As mentiras sobre o Afeganistão

Um artigo de Massimo Fini, um dos poucos jornalistas italianos que pode falar do Afeganistão porque conhece o Afeganistão. É dele uma das melhores biografias do guia espiritual dos Talebans, o Mullah Omar, apesar de Fini ter declarado que não é um simpatizante do Islão radical ou dos Talebans, mas que admira muito as qualidades de coragem e lealdade que animam as sociedades tribais e “pré-políticas” como aquela de onde provém Omar (a etnia Pashtun).

As mentiras sobre o Afeganistão

Todas as notícias negativas que podem vir do Afeganistão devem ser publicadas, enfatizadas e, se possível, exageradas num sentido ainda pior. Esta é a ordem do dia para mostrar que os Talibans não são capazes de governar o país que reconquistaram após vinte anos de luta desigual, kalashnikovs contra mísseis e bombardeiros, colocando o poderoso exército ocidental que os tinha invadido numa fuga precipitada e desordenada.

Segundo uma funcionária da ONU, Isabelle Moussard Carlsen, 23 milhões de afegãos, ou seja, mais de metade da população (38 milhões), estão a morrer à fome. Curioso. Oitenta e cinco por cento do território do Afeganistão é rural e a menos que haja seca – e até agora não houve nenhuma no Afeganistão – os camponeses, vivendo nas suas próprias terras, autoprodução e autoconsumo, não podem passar fome. Na época do Mullah Omar, 1996-2001, ninguém no Afeganistão sofria a fome, nem adultos nem crianças. No entanto, o Afeganistão também tinha passado por doze anos de guerra, dez contra os invasores soviéticos e dois anos de conflito civil entre os “Senhores da Guerra”, guerra que foi terminada pelos “estudantes do Corão” liderados por Omar.

Contudo, seja qual for a verdade, em vez de chorar lágrimas de crocodilo sobre as crianças famintas no Afeganistão, os ocidentais fariam melhor a devolver os 9.5 mil milhões de Dólares do Banco Central Afegão, depositados em bancos americanos e ilegalmente apreendidos. Em todo o caso, casualmente, esquecem-se que se o Afeganistão está no estado em que se encontra, é devido aos vinte anos de ocupação ocidental.
==================================================
— EXERCÍCIOS —
- 1) Resuma em duas frases o artigo sobre as mentiras acerca do Afeganistão.
- 2) Segundo o artigo, que percentagem do território do Afeganistão é rural?
==================================================
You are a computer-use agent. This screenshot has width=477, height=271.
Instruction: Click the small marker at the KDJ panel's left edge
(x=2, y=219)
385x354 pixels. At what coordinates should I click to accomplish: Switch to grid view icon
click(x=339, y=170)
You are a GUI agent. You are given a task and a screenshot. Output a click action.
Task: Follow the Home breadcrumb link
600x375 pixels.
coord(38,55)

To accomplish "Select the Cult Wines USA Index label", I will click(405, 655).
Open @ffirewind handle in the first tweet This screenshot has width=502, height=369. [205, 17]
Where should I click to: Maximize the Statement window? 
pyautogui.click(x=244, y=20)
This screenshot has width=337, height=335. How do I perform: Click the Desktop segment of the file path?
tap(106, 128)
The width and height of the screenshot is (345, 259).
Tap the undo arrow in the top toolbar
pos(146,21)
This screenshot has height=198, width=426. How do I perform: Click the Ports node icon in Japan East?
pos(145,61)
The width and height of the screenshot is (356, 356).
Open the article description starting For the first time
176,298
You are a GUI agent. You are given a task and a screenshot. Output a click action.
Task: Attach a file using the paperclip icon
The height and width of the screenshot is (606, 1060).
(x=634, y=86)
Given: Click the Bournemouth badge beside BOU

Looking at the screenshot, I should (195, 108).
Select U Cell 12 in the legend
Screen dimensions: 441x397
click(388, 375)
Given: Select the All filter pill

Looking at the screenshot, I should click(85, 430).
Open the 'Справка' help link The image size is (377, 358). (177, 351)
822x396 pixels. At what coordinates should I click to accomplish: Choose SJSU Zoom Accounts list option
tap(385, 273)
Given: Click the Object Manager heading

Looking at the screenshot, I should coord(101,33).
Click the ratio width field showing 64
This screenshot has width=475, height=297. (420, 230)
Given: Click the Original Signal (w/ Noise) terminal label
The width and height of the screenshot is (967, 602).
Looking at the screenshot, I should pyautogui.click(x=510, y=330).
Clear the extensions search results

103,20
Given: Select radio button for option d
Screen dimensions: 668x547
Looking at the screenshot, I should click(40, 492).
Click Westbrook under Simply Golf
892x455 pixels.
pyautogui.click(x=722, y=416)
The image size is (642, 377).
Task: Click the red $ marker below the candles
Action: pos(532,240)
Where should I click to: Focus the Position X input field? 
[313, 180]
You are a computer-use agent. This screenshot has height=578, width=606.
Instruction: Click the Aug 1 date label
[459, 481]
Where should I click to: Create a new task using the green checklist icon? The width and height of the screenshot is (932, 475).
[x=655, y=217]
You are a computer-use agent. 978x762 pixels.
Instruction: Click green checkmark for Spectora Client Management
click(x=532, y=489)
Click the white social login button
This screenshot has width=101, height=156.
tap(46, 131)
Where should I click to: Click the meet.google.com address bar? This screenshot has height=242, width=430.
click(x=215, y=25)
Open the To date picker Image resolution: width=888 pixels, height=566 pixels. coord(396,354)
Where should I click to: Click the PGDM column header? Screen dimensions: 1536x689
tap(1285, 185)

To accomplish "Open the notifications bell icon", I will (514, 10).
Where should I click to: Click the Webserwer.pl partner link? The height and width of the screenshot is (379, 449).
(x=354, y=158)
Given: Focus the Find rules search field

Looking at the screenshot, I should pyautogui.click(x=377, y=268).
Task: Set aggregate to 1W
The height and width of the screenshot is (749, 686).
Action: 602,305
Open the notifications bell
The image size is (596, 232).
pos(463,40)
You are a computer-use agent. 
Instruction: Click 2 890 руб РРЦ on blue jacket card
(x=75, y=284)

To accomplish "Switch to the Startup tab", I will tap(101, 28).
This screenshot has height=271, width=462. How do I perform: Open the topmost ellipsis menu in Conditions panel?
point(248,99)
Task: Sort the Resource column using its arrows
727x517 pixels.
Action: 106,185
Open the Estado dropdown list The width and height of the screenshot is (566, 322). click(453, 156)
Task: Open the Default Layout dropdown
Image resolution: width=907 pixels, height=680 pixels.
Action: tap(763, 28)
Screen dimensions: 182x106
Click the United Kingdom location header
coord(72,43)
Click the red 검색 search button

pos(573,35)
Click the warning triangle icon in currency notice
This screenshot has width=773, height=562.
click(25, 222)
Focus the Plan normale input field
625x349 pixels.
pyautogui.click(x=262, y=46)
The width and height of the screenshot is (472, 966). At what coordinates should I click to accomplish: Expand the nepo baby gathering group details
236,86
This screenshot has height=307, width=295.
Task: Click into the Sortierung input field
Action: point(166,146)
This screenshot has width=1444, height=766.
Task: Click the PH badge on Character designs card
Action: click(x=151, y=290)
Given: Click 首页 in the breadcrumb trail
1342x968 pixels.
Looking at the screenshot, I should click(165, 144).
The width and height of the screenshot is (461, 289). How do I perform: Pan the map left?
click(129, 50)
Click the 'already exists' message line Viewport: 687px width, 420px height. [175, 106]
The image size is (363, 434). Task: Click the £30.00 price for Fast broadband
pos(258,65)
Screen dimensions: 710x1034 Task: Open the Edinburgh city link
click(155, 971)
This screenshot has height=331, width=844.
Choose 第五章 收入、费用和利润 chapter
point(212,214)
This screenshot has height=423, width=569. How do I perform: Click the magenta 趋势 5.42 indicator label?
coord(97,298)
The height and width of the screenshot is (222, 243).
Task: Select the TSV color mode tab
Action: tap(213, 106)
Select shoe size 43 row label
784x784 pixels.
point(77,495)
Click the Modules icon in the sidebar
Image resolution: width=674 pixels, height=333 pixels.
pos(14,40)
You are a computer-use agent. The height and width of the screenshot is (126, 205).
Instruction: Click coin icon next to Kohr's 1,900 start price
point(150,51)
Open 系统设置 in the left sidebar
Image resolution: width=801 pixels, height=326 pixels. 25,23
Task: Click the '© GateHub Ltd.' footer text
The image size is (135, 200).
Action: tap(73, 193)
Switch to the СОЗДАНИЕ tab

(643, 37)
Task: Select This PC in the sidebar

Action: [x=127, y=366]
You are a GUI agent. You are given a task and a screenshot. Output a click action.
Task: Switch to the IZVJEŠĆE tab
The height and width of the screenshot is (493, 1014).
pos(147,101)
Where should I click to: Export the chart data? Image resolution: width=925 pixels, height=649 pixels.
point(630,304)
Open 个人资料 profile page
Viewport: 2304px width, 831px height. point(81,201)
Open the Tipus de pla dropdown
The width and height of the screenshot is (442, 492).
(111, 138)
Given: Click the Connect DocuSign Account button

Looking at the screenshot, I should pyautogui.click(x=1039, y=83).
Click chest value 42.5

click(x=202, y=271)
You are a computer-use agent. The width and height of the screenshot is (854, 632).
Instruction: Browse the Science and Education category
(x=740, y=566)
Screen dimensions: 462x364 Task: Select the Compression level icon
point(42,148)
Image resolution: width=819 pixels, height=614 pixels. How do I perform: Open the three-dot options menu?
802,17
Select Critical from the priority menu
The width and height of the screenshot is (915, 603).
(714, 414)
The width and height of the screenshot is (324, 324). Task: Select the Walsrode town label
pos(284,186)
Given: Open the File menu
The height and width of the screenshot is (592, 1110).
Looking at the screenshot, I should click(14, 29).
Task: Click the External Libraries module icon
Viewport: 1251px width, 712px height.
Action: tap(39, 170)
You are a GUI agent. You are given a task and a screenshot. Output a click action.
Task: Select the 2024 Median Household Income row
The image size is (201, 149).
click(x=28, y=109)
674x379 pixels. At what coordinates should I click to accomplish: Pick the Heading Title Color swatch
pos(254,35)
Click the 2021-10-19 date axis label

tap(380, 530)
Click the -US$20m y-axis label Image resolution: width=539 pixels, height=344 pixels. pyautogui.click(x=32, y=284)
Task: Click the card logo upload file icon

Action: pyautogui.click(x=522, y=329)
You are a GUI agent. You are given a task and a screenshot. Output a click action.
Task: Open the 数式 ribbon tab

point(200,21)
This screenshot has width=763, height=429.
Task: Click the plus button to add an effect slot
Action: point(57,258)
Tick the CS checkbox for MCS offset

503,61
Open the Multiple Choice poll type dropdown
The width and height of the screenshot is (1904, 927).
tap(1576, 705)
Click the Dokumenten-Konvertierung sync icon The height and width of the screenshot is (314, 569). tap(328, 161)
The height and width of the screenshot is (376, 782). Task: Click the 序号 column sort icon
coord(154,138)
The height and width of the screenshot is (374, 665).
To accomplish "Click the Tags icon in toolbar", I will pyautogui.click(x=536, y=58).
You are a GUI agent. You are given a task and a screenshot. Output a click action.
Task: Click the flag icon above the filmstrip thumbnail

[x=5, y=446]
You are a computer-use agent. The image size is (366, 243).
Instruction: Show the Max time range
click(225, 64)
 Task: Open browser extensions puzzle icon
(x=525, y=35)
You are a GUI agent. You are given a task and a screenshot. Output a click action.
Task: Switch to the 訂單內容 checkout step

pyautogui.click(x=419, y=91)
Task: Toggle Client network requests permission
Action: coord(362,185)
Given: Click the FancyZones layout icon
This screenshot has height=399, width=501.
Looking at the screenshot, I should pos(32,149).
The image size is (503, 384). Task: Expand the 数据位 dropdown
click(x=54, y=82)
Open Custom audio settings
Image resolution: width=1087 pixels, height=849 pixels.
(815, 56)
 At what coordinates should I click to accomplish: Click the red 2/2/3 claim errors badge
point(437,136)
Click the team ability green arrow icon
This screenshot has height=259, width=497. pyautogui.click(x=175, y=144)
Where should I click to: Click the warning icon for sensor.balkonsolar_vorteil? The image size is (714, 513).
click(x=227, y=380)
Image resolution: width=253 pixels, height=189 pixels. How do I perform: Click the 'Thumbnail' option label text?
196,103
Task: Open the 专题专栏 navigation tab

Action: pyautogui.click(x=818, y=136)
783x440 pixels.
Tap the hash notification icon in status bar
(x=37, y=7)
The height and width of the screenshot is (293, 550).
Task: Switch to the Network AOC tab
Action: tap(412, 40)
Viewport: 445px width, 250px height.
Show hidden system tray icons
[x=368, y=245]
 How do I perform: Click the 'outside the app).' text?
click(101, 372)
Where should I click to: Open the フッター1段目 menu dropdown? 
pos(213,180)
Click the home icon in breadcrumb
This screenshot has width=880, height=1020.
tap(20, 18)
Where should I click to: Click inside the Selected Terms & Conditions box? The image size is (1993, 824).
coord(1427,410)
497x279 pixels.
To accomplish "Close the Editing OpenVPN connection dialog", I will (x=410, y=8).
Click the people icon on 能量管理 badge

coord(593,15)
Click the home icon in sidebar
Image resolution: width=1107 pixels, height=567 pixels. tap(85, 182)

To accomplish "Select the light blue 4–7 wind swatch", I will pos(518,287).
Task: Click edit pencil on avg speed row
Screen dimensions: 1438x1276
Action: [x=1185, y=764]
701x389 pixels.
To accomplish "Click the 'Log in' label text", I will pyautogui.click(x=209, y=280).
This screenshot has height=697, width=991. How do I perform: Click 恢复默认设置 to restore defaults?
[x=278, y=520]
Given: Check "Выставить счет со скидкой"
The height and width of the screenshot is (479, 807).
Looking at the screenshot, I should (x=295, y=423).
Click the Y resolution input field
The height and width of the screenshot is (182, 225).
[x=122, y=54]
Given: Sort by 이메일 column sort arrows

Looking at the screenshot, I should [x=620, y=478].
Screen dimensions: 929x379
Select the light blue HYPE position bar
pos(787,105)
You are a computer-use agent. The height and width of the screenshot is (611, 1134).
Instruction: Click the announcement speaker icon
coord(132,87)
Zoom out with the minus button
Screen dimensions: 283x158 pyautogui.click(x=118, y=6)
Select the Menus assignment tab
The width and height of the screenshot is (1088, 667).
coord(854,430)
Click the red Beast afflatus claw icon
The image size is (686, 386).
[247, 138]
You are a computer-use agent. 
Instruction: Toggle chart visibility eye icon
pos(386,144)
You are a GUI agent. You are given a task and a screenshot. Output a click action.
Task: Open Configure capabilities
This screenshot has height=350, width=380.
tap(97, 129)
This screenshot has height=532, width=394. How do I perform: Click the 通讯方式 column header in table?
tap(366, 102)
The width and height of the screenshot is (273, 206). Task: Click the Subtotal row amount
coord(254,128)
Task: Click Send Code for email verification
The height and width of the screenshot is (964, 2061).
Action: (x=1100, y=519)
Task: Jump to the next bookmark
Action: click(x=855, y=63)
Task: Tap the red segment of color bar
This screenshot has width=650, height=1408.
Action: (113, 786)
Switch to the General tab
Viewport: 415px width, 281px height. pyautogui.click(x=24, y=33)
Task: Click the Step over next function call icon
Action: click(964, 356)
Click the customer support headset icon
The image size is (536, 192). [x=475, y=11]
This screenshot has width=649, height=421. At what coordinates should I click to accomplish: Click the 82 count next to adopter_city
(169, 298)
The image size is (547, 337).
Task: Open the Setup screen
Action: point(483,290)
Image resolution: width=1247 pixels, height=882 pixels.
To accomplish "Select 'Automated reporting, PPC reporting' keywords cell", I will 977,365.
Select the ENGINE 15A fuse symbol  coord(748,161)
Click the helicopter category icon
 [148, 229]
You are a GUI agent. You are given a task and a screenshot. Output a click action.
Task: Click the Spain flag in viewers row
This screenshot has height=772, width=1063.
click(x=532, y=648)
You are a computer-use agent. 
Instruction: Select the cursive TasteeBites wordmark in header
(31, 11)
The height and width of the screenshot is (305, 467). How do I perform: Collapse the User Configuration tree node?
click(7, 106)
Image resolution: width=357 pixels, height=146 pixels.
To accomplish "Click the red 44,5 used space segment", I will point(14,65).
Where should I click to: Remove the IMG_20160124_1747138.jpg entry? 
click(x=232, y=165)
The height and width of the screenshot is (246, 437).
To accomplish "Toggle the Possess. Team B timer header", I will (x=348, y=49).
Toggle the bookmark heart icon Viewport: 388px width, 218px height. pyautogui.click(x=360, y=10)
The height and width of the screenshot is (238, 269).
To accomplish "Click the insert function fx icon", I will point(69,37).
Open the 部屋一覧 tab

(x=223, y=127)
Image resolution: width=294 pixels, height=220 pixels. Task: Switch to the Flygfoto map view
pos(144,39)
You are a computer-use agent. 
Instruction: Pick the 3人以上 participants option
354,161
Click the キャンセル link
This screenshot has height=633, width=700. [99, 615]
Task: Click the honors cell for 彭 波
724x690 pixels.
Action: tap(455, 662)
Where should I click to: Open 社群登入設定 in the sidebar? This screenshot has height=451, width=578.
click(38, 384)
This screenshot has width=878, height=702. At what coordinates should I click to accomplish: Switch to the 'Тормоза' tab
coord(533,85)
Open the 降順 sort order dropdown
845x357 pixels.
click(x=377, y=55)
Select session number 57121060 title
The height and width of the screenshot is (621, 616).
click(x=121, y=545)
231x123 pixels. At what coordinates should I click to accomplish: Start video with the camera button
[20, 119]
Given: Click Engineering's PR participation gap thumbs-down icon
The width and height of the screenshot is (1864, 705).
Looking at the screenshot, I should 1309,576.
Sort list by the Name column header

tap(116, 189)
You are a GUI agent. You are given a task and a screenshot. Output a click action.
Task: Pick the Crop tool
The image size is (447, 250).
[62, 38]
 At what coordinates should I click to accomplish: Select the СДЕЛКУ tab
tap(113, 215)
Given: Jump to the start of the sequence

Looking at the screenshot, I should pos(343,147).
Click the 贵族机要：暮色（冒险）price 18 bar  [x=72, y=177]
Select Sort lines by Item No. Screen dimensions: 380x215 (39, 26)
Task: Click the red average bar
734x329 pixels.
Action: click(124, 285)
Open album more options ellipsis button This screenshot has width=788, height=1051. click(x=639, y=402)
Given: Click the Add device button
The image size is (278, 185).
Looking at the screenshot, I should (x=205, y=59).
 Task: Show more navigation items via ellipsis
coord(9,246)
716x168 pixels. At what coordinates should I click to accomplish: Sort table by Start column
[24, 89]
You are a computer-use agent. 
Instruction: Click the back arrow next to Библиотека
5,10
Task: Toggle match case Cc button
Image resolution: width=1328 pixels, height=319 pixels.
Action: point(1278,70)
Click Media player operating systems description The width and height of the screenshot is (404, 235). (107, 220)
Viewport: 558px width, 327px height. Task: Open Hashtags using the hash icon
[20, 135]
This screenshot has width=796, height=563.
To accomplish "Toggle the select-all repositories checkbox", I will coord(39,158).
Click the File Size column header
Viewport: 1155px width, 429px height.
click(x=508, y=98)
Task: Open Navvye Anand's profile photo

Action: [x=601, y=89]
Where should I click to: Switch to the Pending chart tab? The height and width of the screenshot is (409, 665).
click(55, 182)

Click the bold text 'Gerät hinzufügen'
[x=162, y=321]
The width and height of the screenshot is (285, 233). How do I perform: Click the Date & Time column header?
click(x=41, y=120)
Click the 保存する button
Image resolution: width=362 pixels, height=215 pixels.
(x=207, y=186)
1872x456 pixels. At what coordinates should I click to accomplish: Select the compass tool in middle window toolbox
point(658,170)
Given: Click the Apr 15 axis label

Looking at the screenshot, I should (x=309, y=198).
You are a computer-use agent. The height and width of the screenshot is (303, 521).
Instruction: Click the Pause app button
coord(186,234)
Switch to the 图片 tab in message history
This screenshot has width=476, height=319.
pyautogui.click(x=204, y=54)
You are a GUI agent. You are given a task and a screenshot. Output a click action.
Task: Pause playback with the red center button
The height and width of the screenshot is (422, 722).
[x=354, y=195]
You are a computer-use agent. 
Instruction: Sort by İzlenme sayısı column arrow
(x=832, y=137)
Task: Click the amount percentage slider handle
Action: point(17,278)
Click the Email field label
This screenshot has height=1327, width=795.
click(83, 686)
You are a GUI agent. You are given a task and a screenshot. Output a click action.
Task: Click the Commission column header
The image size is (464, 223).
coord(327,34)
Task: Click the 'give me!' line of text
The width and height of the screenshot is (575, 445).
==================================================
— RESPOSTAS —
- 1) O artigo sustenta que as notícias negativas sobre o Afeganistão são publicadas e exageradas para mostrar que os Talibans não são capazes de governar o país. Contesta a afirmação de uma funcionária da ONU de que 23 milhões de afegãos estão a morrer à fome, defende que os ocidentais deveriam devolver os 9.5 mil milhões de dólares do Banco Central Afegão apreendidos em bancos americanos e atribui o estado do país aos vinte anos de ocupação ocidental.

- 2) Oitenta e cinco por cento.